The plummeting prices in sequencing has triggered an exponential growth in the generation of genomic datasets. Currently it is very difficult for search engines such as Google to index data in the biomedical domain. How do we make data from this domain findable by search engines? A group of developers and scientists have gathered on March 6-7 at the European Bioinformatics Institute to come up with a standard specification to index data in the biomedical domain. This data includes training courses, materials, genomic datasets, databases, samples among others. This meeting, centred around the BioSchemas project, has the overall goal to improve data interoperability in the life sciences. BioSchemas itself is an extension of Schema.org, a collaborative, community activity with a mission to create, maintain, and promote schemas for structured data on the internet.
In the morning of March 7th, we had a session on description of biological datasets. A number of projects have been presented, including the Semantic Web Health Care and Life Sciences Interest Group and the DATS Specification for the BD2K DataMed model, whose preprint paper is now available in biorxiv, co-led by Susanna Sansone and Alejandra Gonzalez-Beltran, both at Oxford. OmicsDI was presented by its lead developer, Yasset Perez-Riverol. DataCite, the leading provider of DOIs for research data, also presented their research on structured metadata for datasets.

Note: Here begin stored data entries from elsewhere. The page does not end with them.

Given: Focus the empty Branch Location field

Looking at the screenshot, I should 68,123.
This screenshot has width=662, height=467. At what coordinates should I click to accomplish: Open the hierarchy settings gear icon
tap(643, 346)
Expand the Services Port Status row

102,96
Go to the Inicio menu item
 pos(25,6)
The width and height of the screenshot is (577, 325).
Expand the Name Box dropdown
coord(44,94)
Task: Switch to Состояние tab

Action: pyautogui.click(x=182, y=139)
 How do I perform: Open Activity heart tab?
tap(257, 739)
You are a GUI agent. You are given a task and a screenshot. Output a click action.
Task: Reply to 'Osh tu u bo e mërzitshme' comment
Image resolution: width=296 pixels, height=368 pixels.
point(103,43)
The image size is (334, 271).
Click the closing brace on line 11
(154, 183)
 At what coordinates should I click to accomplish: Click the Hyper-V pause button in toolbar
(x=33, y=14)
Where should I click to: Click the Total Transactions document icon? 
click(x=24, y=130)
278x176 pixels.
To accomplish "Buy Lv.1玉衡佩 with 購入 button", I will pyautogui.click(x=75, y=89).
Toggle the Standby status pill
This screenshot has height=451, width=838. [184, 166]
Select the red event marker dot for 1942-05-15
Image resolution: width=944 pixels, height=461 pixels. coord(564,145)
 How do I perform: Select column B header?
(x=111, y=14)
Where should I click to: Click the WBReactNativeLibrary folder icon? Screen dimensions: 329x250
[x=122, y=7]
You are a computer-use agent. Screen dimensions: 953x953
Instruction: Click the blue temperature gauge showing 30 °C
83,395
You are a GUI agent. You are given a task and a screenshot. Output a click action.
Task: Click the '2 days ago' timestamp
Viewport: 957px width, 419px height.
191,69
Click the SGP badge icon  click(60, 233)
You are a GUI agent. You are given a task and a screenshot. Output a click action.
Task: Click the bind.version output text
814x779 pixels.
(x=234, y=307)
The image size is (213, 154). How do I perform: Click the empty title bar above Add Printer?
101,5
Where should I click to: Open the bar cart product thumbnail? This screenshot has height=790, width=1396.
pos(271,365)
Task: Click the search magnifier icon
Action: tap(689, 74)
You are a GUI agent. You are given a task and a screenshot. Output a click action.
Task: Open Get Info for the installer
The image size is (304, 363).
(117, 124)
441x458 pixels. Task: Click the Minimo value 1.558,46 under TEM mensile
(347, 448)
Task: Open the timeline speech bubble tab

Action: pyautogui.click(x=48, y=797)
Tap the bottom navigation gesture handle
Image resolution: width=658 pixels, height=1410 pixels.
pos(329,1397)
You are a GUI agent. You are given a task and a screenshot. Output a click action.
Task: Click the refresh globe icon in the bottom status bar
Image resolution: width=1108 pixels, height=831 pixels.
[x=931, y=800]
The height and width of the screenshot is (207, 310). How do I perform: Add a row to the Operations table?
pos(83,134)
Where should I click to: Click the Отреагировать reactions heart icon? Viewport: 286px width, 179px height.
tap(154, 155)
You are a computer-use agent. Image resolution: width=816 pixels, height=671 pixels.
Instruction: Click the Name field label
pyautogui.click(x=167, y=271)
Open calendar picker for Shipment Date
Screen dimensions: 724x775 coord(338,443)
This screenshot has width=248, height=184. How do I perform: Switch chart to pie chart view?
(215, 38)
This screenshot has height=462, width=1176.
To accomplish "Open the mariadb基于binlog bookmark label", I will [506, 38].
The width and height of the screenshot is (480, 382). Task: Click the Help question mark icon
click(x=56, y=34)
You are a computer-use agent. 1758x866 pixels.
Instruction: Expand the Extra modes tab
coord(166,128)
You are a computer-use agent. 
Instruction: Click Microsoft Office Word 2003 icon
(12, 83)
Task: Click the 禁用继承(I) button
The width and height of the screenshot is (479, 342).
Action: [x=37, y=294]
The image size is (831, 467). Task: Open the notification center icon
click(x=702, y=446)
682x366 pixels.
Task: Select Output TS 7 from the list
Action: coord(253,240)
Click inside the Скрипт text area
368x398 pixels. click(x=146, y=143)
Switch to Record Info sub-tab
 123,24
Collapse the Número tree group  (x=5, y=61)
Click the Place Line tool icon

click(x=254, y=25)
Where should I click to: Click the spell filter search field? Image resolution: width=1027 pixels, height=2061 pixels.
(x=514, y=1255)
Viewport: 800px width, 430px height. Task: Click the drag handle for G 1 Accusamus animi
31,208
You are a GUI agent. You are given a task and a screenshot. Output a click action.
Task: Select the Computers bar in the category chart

I was able to present Repositive to the crowd, demoing what it looks like and how we expect users to interact with it. I emphasised the importance of the community and social networking capabilities that Repositive is able to provide. These capabilities are our strategy to improve the currently incomplete and inconsistent annotations with which deposited biomedical datasets are available. Philippe Rocca-Serra also presented his work on mapping Nature Scientific Data journal ISA-formatted metadata to Schema.org. Philippe was able to show some current important gaps in Schemas.org, which currently misses terms such as population, genotype, phenotype, consent, etc. These terms are incredibly important for characterising genomic datasets. Tony Burdett from the European Bioinformatics Institute, lead developer for BioSamples, said that ‘the more precise the community tries to map terms to a specification, the harder the task’. Phil Quinlan from BioBanking UK expressed that biobanks need to integrate data in a standard way. All attendees concurred with him that this is the only way for users to find sample data and beyond. Phil also thinks that it is unethical for samples in biobanks not to be findable.
All in all, the BioSchemas initiative is gaining momentum as an attempt to standardise the metadata for a great number of digital objects in the biomedical domain. With the backing of influential organisations such as Google, the European Bioinformatics Institute or Springer Nature among many others, BioSchemas will surely enhance our current capabilities to locate relevant biomedical datasets in the deep sea of data accessible from the World Wide Web.